__Exercise goal__: What is the number of lines in the entries below that include the word "text"? Provide the number only.

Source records
-=-=-=-=-

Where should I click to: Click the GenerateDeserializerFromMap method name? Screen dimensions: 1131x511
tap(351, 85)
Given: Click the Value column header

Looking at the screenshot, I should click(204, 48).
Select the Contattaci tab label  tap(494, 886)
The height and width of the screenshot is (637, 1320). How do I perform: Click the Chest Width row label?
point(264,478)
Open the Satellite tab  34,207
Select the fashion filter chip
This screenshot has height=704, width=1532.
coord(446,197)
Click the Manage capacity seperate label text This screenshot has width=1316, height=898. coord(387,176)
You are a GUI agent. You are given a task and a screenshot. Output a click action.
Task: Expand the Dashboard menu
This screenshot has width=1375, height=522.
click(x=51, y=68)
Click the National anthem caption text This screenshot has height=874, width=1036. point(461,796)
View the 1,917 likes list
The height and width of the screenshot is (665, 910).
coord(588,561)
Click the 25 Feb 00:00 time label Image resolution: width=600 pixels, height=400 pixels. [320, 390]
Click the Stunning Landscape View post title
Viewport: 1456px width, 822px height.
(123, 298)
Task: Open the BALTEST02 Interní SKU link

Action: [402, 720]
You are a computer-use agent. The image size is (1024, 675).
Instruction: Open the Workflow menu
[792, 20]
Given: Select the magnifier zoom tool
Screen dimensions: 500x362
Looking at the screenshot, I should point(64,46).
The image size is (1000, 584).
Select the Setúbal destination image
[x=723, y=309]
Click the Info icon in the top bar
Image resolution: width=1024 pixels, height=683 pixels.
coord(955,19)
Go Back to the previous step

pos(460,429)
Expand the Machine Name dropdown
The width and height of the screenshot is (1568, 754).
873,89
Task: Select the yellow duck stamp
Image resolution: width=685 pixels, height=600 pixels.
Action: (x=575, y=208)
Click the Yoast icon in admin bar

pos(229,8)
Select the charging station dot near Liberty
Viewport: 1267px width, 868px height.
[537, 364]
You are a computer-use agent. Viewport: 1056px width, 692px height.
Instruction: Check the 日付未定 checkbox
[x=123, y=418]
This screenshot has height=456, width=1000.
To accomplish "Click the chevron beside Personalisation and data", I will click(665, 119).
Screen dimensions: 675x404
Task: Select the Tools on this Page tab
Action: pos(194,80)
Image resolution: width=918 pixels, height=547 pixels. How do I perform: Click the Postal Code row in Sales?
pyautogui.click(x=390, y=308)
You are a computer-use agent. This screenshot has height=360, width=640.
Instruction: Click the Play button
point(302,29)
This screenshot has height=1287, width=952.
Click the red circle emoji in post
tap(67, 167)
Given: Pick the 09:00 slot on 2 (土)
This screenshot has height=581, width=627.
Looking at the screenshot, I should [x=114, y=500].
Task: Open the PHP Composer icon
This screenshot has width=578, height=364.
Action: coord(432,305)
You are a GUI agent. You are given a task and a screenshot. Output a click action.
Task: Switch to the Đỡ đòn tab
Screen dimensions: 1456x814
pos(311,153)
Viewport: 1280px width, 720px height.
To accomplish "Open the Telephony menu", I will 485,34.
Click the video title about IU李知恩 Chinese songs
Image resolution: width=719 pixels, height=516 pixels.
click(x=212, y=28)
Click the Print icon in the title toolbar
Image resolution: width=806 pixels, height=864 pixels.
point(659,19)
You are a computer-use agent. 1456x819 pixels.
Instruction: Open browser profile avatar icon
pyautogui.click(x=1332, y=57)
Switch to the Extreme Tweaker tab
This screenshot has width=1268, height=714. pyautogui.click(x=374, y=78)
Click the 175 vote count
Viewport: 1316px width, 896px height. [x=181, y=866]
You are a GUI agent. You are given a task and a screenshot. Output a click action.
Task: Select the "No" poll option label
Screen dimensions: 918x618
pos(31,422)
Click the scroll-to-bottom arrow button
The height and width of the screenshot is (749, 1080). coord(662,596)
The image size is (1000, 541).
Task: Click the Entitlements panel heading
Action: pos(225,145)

-=-=-=-=-

__Response area__: 2